Here’s a guide to some of the mortgage programs available in 2023:
- Conventional Loans: Conventional loans are not insured or guaranteed by the government. They typically require a higher credit score and a down payment of at least 3%. Conventional loans have different terms and interest rates available, including fixed-rate and adjustable-rate mortgages.
- FHA Loans: The Federal Housing Administration (FHA) insures FHA loans, making them accessible to borrowers with lower credit scores and smaller down payments (as low as 3.5%). FHA loans have limits on loan amounts, and borrowers must pay mortgage insurance premiums.
- VA Loans: Available to eligible veterans, active-duty service members, and surviving spouses, VA loans are guaranteed by the Department of Veterans Affairs. They offer competitive interest rates, no down payment requirements, and don’t require private mortgage insurance. VA loans have specific eligibility criteria.
- USDA Loans: The U.S. Department of Agriculture (USDA) offers USDA loans for low- to moderate-income borrowers buying homes in eligible rural areas. These loans require no down payment and offer favorable interest rates. Income limits and property location requirements apply.

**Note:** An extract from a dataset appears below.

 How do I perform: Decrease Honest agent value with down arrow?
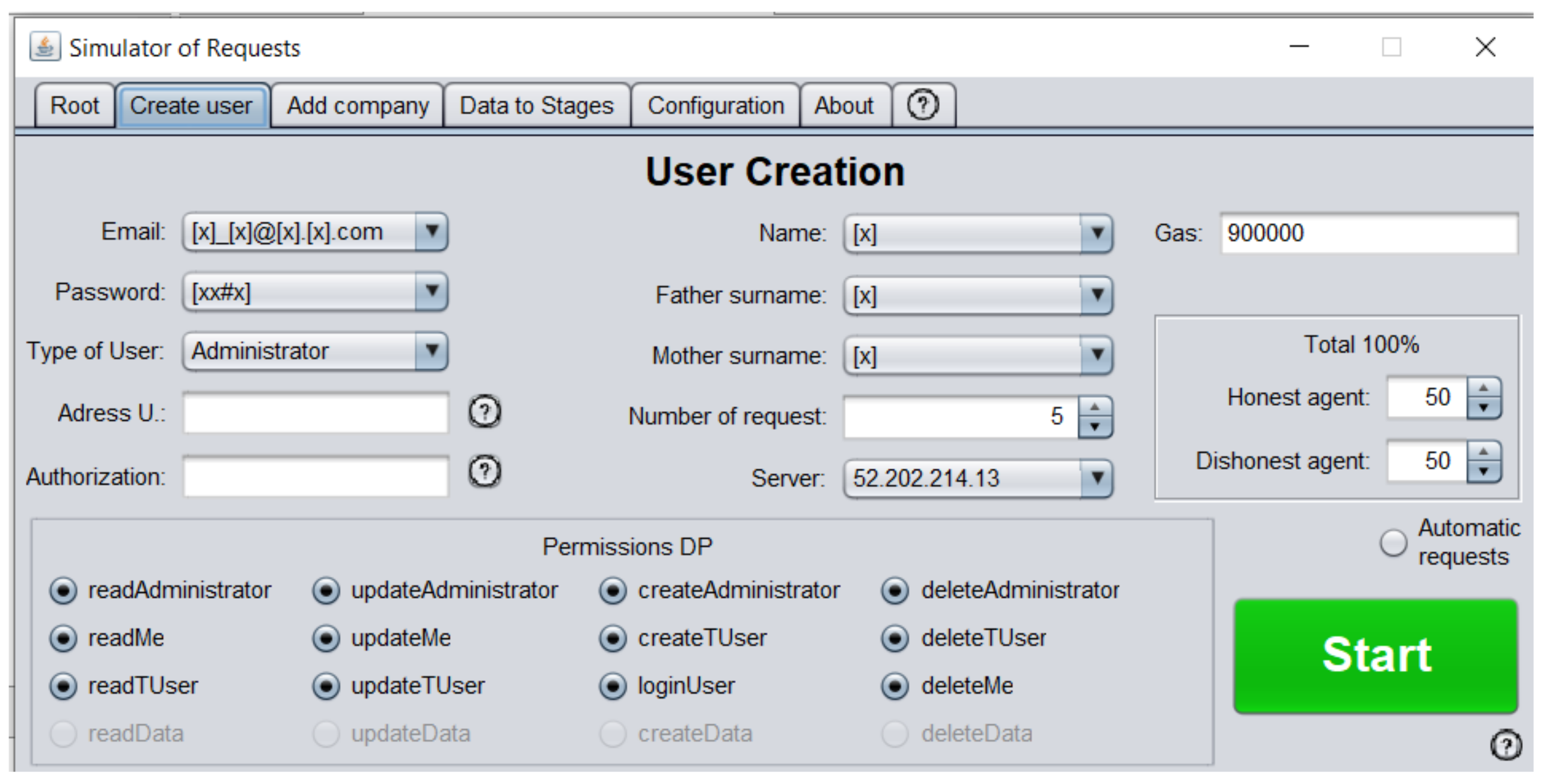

- Jumbo Loans: Jumbo loans exceed the limits set by Fannie Mae and Freddie Mac for conforming loans. They are typically used for high-priced properties. Jumbo loans usually require a higher credit score, down payment, and proof of income.
- Home Equity Conversion Mortgage (HECM): Also known as a reverse mortgage, an HECM allows homeowners aged 62 and older to convert a portion of their home equity into cash. This can provide supplemental income or fund other expenses. Repayment is not required until the borrower sells the home, moves out, or passes away.
- Energy-Efficient Mortgage (EEM): An EEM allows borrowers to finance energy-efficient upgrades or improvements into their mortgage. This program incentivizes energy efficiency by offering favorable loan terms and lower interest rates.
- State-Specific Programs: Many states offer their own mortgage programs to assist first-time homebuyers or low-income borrowers. These programs may provide down payment assistance, lower interest rates, or special loan terms. Check with your local housing agency for state-specific programs available in your area.
- Non-QM mortgages are designed for borrowers who may not meet the strict criteria of traditional qualified mortgages. They are typically offered by non-bank lenders and have different underwriting requirements compared to conventional mortgages.
- A commercial loan is a type of loan that is extended to businesses to support their financial needs. It is different from personal loans, which are typically obtained by individuals for personal expenses. Commercial loans are designed to provide businesses with capital to fund various activities such as expansion, purchasing equipment or inventory, meeting operating expenses, and financing projects.
It’s important to note that mortgage programs can vary by lender and location. Before applying for a mortgage, it’s recommended to consult with a mortgage professional who can guide you through the available options and help you choose the program that best fits your financial situation and homeownership goals.